Paul Martineau and Ryan Linkof, Queer Lens: A History of Photography
(J. Paul Getty Museum: Los Angeles, 2025.)

==Exhibitions==
- The Galleria: a Collection of Physique Art. The Studio Bookshop, New York, 1969. See advertisement in "The Silent Men 4" (NY: Times Square Studio) 1969. French's drawings were included with the work of others in this early exhibition of gay erotica.
- Jim French: Still Point. Wessel + O'Connor Fine Art, New York, June 2 - July 9, 1994. Black and white photographs of the male figure taken by French between 1968 and 1994. See “Art Exhibitions,” New York Magazine 27:23 (6 June 1994): 80.
- Jim French: Masc. Wessel + O’Connor Fine Art, New York, June 26 - August 27, 1999.
- Appearances: Photographic Portraits. Wessel + O’Connor Fine Art, New York, September - October 2001. French's work was included alongside of the work of Horst P. Horst, Blake Little, George Platt Lynes, Robert Mapplethorpe, and others.
- The Photography of Punk.
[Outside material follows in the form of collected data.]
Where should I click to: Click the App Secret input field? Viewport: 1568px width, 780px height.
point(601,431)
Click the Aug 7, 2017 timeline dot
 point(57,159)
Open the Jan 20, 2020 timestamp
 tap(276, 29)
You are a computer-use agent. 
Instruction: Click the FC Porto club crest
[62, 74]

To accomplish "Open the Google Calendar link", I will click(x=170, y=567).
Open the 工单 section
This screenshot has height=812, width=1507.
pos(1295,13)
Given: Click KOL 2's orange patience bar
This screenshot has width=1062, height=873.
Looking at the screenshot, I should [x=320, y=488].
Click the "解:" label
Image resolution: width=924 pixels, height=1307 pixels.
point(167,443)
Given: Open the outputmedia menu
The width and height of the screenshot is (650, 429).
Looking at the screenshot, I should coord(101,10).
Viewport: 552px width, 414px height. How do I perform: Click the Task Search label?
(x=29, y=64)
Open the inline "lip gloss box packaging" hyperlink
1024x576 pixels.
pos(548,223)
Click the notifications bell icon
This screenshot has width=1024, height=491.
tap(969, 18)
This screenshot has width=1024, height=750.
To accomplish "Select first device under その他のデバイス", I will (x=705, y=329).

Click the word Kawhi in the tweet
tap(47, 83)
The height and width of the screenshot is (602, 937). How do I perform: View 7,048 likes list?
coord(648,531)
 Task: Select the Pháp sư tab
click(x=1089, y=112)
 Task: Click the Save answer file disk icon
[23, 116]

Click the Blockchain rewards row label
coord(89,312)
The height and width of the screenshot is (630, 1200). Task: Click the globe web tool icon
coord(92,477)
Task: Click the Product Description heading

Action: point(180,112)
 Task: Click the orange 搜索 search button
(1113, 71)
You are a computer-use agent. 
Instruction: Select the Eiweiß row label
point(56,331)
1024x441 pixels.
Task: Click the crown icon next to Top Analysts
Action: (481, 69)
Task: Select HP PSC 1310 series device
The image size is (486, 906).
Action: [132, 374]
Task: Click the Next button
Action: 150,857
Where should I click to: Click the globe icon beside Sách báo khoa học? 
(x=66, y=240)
SHOWStudio, London, November 2013. French exhibited both drawings and Polaroid photography as context to the 1975 appropriation (by Malcolm McLaren and Vivienne Westwood) of his erotic cowboy imagery. The show was curated by Nick Knight.
- Photography by the Legendary Jim French Woodman/Shimko Gallery, Palm Springs, CA, November 1–21, 2013
- Tinker, Tailor, Soldier, Sailor: Polaroids by Jim French. ClampArt, New York, November 21 – December 21, 2013. Featured French's original 1960s Polaroid photography.
- Classical Nudes and the Making of Queer History Leslie-Lohman Museum, New York NY, October 17, 2013 – January 4, 2014. Featured artists include James Bidgood, Michelangelo Buonarroti, Paul Cadmus, F. Holland Day, Jim French, Jean Jacques Pradier, William von Gloeden, Nan Goldin, Robert Mapplethorpe and Lyle Ashton Harris.
- STROKE: From Under the Mattress to the Museum Walls Leslie-Lohman Museum, New York NY, March 28 – May 25, 2014. Featured artists included Neel Bate (Blade), Michael Breyette, Michael Broderick, Harry Bush, Jim French (Colt), Oliver Frey, Kevin King (BEAU), Michael Kirwan, Touko Laaksonen (Tom of Finland), Antonio Lopez (Antonio), David Martin, Donald Merrick (Domino), Kent Neffendorf (Kent), Olaf Odegaard (Olaf), Mel Odom, Dominic Orejudos (Etienne), Benoît Prévot, George Stavrinos, Rex, Robert W. Richards, Richard Rosenfeld, William Schmelling (Hun), George Quaintance and Frank Webber (Bastille).
- Jim French Before Colt. Nat Reed Gallery, Palm Springs CA, May 17 - June 20, 2014. Featured examples of French's 1950s and 1960s commercial artwork including early illustrative and design work for such clients as Columbia Records and fabric house Tammis Keefe
- Jim French. Wessel + O’Connor Fine Art, Lambertville, NJ, May 17 - July 13, 2014. Featured French's original 1960s Polaroid photography.
- Sex Crimes. ClampArt, New York, August 15 – September 28, 2019. Included French's original 1960s Polaroid photography.
- AllTogether. Tom of Finland Foundation (USA) and The Community (France.) Studio Cannaregio (Venice, April 22 - June 26, 2022) and The Community Centre (Paris, May 9 - June 26, 2022.) The exhibition features two important early works of French.
- Queer Lens: A History of Photography. Getty Center (Los Angeles, June 17 - September 28, 2025.) Included a display of pages from albums of his 1960-1970s Polaroid photography assembled by French for his personal collection.

==Later life==
In 2013, French relocated to Palm Springs, California. He continued to offer limited edition art prints from his photographic archives as well as original Polaroid photographs taken as studies for his drawings.

French died at home at age 84. He is survived by husband Jeffery Turner.